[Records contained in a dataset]
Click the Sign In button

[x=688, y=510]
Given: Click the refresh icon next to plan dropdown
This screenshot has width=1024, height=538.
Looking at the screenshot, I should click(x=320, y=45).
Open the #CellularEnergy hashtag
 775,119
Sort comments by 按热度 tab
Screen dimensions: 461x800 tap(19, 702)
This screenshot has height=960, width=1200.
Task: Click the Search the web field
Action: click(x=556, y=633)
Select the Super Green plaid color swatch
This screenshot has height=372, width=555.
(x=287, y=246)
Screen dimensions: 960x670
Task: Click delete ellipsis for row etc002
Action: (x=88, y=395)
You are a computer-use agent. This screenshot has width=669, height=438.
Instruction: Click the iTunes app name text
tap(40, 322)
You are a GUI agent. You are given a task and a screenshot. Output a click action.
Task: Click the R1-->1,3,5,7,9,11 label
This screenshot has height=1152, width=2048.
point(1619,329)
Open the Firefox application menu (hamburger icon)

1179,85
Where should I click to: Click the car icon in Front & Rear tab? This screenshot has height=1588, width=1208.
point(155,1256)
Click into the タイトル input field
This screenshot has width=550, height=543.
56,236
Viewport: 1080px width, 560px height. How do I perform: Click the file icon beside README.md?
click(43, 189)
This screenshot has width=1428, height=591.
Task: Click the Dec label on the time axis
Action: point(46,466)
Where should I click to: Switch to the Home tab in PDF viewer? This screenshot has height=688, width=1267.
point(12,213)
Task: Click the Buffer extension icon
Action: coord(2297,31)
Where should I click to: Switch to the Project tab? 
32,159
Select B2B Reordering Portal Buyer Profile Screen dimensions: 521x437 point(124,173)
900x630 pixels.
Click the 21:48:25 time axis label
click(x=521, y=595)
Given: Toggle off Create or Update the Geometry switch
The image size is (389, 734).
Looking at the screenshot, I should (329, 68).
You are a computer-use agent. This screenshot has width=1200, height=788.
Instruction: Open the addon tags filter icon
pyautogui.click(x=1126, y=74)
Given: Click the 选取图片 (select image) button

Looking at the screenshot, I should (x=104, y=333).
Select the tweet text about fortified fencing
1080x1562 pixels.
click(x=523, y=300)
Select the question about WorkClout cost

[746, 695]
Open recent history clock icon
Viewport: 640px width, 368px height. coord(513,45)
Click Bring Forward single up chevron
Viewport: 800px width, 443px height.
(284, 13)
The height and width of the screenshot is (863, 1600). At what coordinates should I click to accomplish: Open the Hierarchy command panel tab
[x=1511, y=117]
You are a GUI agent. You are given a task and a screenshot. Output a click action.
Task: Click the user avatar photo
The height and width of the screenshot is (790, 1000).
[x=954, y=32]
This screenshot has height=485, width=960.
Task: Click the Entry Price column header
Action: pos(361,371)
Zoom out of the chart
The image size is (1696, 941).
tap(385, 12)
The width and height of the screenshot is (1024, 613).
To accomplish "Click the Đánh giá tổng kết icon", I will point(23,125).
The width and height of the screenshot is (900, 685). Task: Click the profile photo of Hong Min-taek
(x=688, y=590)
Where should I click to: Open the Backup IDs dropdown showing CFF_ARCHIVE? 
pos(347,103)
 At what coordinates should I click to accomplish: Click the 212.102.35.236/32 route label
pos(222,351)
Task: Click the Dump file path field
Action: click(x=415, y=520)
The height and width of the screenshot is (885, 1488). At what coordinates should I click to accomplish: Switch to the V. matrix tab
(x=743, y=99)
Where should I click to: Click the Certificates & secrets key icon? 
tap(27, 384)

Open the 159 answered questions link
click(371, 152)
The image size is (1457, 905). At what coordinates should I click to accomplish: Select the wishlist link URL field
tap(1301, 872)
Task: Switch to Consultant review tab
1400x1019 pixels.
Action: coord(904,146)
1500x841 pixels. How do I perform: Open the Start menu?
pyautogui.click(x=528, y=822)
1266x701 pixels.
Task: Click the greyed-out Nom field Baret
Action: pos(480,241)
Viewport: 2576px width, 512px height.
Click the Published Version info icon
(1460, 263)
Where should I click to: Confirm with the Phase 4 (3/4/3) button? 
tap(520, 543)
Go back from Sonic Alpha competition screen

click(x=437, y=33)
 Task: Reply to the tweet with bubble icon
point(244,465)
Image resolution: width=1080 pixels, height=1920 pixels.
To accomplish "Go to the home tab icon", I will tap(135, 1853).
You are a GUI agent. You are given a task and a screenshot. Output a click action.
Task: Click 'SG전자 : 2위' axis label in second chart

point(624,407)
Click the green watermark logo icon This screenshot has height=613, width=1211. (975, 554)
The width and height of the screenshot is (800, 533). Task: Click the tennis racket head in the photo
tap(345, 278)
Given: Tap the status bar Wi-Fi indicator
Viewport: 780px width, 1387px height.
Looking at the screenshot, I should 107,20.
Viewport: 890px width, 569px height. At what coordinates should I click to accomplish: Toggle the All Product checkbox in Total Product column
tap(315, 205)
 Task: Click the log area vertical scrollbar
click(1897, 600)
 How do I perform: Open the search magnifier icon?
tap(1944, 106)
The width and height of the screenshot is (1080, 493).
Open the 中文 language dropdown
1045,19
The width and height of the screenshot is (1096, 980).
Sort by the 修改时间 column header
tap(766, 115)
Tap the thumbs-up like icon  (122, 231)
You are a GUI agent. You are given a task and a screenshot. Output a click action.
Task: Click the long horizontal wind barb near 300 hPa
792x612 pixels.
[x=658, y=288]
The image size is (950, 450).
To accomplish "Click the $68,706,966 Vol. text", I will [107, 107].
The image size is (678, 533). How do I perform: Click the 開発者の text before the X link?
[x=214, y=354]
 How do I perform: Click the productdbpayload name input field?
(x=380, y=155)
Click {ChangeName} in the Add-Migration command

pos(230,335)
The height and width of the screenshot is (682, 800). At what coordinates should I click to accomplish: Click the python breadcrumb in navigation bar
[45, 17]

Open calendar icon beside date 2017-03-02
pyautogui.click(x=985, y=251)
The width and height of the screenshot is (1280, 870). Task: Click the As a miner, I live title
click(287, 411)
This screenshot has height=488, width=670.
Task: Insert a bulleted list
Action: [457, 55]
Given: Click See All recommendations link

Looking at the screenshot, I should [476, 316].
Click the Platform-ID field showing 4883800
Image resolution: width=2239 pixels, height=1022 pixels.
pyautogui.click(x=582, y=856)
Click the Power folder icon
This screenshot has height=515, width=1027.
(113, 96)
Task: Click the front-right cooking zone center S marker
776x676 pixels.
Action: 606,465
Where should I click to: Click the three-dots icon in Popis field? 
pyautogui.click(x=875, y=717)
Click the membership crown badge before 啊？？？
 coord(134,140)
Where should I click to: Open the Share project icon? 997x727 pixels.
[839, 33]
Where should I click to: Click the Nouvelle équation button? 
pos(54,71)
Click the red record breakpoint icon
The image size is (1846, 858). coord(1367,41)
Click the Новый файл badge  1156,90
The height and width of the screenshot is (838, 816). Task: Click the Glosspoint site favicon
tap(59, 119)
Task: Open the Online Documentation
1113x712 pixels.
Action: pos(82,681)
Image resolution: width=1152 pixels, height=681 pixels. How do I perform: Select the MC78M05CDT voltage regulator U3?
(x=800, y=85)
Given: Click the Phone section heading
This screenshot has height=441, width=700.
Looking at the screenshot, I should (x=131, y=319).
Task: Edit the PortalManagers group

- **Task objective**:
Return all of the data precisely as it appears.

- **Output of the task**:
Click the Sign In button

[x=688, y=510]
Given: Click the refresh icon next to plan dropdown
This screenshot has width=1024, height=538.
Looking at the screenshot, I should click(x=320, y=45).
Open the #CellularEnergy hashtag
 775,119
Sort comments by 按热度 tab
Screen dimensions: 461x800 tap(19, 702)
This screenshot has height=960, width=1200.
Task: Click the Search the web field
Action: click(x=556, y=633)
Select the Super Green plaid color swatch
This screenshot has height=372, width=555.
(x=287, y=246)
Screen dimensions: 960x670
Task: Click delete ellipsis for row etc002
Action: (x=88, y=395)
You are a computer-use agent. This screenshot has width=669, height=438.
Instruction: Click the iTunes app name text
tap(40, 322)
You are a GUI agent. You are given a task and a screenshot. Output a click action.
Task: Click the R1-->1,3,5,7,9,11 label
This screenshot has height=1152, width=2048.
point(1619,329)
Open the Firefox application menu (hamburger icon)

1179,85
Where should I click to: Click the car icon in Front & Rear tab? This screenshot has height=1588, width=1208.
point(155,1256)
Click into the タイトル input field
This screenshot has width=550, height=543.
56,236
Viewport: 1080px width, 560px height. How do I perform: Click the file icon beside README.md?
click(43, 189)
This screenshot has width=1428, height=591.
Task: Click the Dec label on the time axis
Action: point(46,466)
Where should I click to: Switch to the Home tab in PDF viewer? This screenshot has height=688, width=1267.
point(12,213)
Task: Click the Buffer extension icon
Action: coord(2297,31)
Where should I click to: Switch to the Project tab? 
32,159
Select B2B Reordering Portal Buyer Profile Screen dimensions: 521x437 point(124,173)
900x630 pixels.
Click the 21:48:25 time axis label
click(x=521, y=595)
Given: Toggle off Create or Update the Geometry switch
The image size is (389, 734).
Looking at the screenshot, I should (329, 68).
You are a computer-use agent. This screenshot has width=1200, height=788.
Instruction: Open the addon tags filter icon
pyautogui.click(x=1126, y=74)
Given: Click the 选取图片 (select image) button

Looking at the screenshot, I should (x=104, y=333).
Select the tweet text about fortified fencing
1080x1562 pixels.
click(x=523, y=300)
Select the question about WorkClout cost

[746, 695]
Open recent history clock icon
Viewport: 640px width, 368px height. coord(513,45)
Click Bring Forward single up chevron
Viewport: 800px width, 443px height.
(284, 13)
The height and width of the screenshot is (863, 1600). At what coordinates should I click to accomplish: Open the Hierarchy command panel tab
[x=1511, y=117]
You are a GUI agent. You are given a task and a screenshot. Output a click action.
Task: Click the user avatar photo
The height and width of the screenshot is (790, 1000).
[x=954, y=32]
This screenshot has height=485, width=960.
Task: Click the Entry Price column header
Action: pos(361,371)
Zoom out of the chart
The image size is (1696, 941).
tap(385, 12)
The width and height of the screenshot is (1024, 613).
To accomplish "Click the Đánh giá tổng kết icon", I will point(23,125).
The width and height of the screenshot is (900, 685). Task: Click the profile photo of Hong Min-taek
(x=688, y=590)
Where should I click to: Open the Backup IDs dropdown showing CFF_ARCHIVE? 
pos(347,103)
 At what coordinates should I click to accomplish: Click the 212.102.35.236/32 route label
pos(222,351)
Task: Click the Dump file path field
Action: click(x=415, y=520)
The height and width of the screenshot is (885, 1488). At what coordinates should I click to accomplish: Switch to the V. matrix tab
(x=743, y=99)
Where should I click to: Click the Certificates & secrets key icon? 
tap(27, 384)

Open the 159 answered questions link
click(371, 152)
The image size is (1457, 905). At what coordinates should I click to accomplish: Select the wishlist link URL field
tap(1301, 872)
Task: Switch to Consultant review tab
1400x1019 pixels.
Action: coord(904,146)
1500x841 pixels. How do I perform: Open the Start menu?
pyautogui.click(x=528, y=822)
1266x701 pixels.
Task: Click the greyed-out Nom field Baret
Action: pos(480,241)
Viewport: 2576px width, 512px height.
Click the Published Version info icon
(1460, 263)
Where should I click to: Confirm with the Phase 4 (3/4/3) button? 
tap(520, 543)
Go back from Sonic Alpha competition screen

click(x=437, y=33)
 Task: Reply to the tweet with bubble icon
point(244,465)
Image resolution: width=1080 pixels, height=1920 pixels.
To accomplish "Go to the home tab icon", I will tap(135, 1853).
You are a GUI agent. You are given a task and a screenshot. Output a click action.
Task: Click 'SG전자 : 2위' axis label in second chart

point(624,407)
Click the green watermark logo icon This screenshot has height=613, width=1211. (975, 554)
The width and height of the screenshot is (800, 533). Task: Click the tennis racket head in the photo
tap(345, 278)
Given: Tap the status bar Wi-Fi indicator
Viewport: 780px width, 1387px height.
Looking at the screenshot, I should 107,20.
Viewport: 890px width, 569px height. At what coordinates should I click to accomplish: Toggle the All Product checkbox in Total Product column
tap(315, 205)
 Task: Click the log area vertical scrollbar
click(1897, 600)
 How do I perform: Open the search magnifier icon?
tap(1944, 106)
The width and height of the screenshot is (1080, 493).
Open the 中文 language dropdown
1045,19
The width and height of the screenshot is (1096, 980).
Sort by the 修改时间 column header
tap(766, 115)
Tap the thumbs-up like icon  (122, 231)
You are a GUI agent. You are given a task and a screenshot. Output a click action.
Task: Click the long horizontal wind barb near 300 hPa
792x612 pixels.
[x=658, y=288]
The image size is (950, 450).
To accomplish "Click the $68,706,966 Vol. text", I will [107, 107].
The image size is (678, 533). How do I perform: Click the 開発者の text before the X link?
[x=214, y=354]
 How do I perform: Click the productdbpayload name input field?
(x=380, y=155)
Click {ChangeName} in the Add-Migration command

pos(230,335)
The height and width of the screenshot is (682, 800). At what coordinates should I click to accomplish: Click the python breadcrumb in navigation bar
[45, 17]

Open calendar icon beside date 2017-03-02
pyautogui.click(x=985, y=251)
The width and height of the screenshot is (1280, 870). Task: Click the As a miner, I live title
click(287, 411)
This screenshot has height=488, width=670.
Task: Insert a bulleted list
Action: [457, 55]
Given: Click See All recommendations link

Looking at the screenshot, I should [476, 316].
Click the Platform-ID field showing 4883800
Image resolution: width=2239 pixels, height=1022 pixels.
pyautogui.click(x=582, y=856)
Click the Power folder icon
This screenshot has height=515, width=1027.
(113, 96)
Task: Click the front-right cooking zone center S marker
776x676 pixels.
Action: 606,465
Where should I click to: Click the three-dots icon in Popis field? 
pyautogui.click(x=875, y=717)
Click the membership crown badge before 啊？？？
 coord(134,140)
Where should I click to: Open the Share project icon? 997x727 pixels.
[839, 33]
Where should I click to: Click the Nouvelle équation button? 
pos(54,71)
Click the red record breakpoint icon
The image size is (1846, 858). coord(1367,41)
Click the Новый файл badge  1156,90
The height and width of the screenshot is (838, 816). Task: Click the Glosspoint site favicon
tap(59, 119)
Task: Open the Online Documentation
1113x712 pixels.
Action: pos(82,681)
Image resolution: width=1152 pixels, height=681 pixels. How do I perform: Select the MC78M05CDT voltage regulator U3?
(x=800, y=85)
Given: Click the Phone section heading
This screenshot has height=441, width=700.
Looking at the screenshot, I should (x=131, y=319).
Task: Edit the PortalManagers group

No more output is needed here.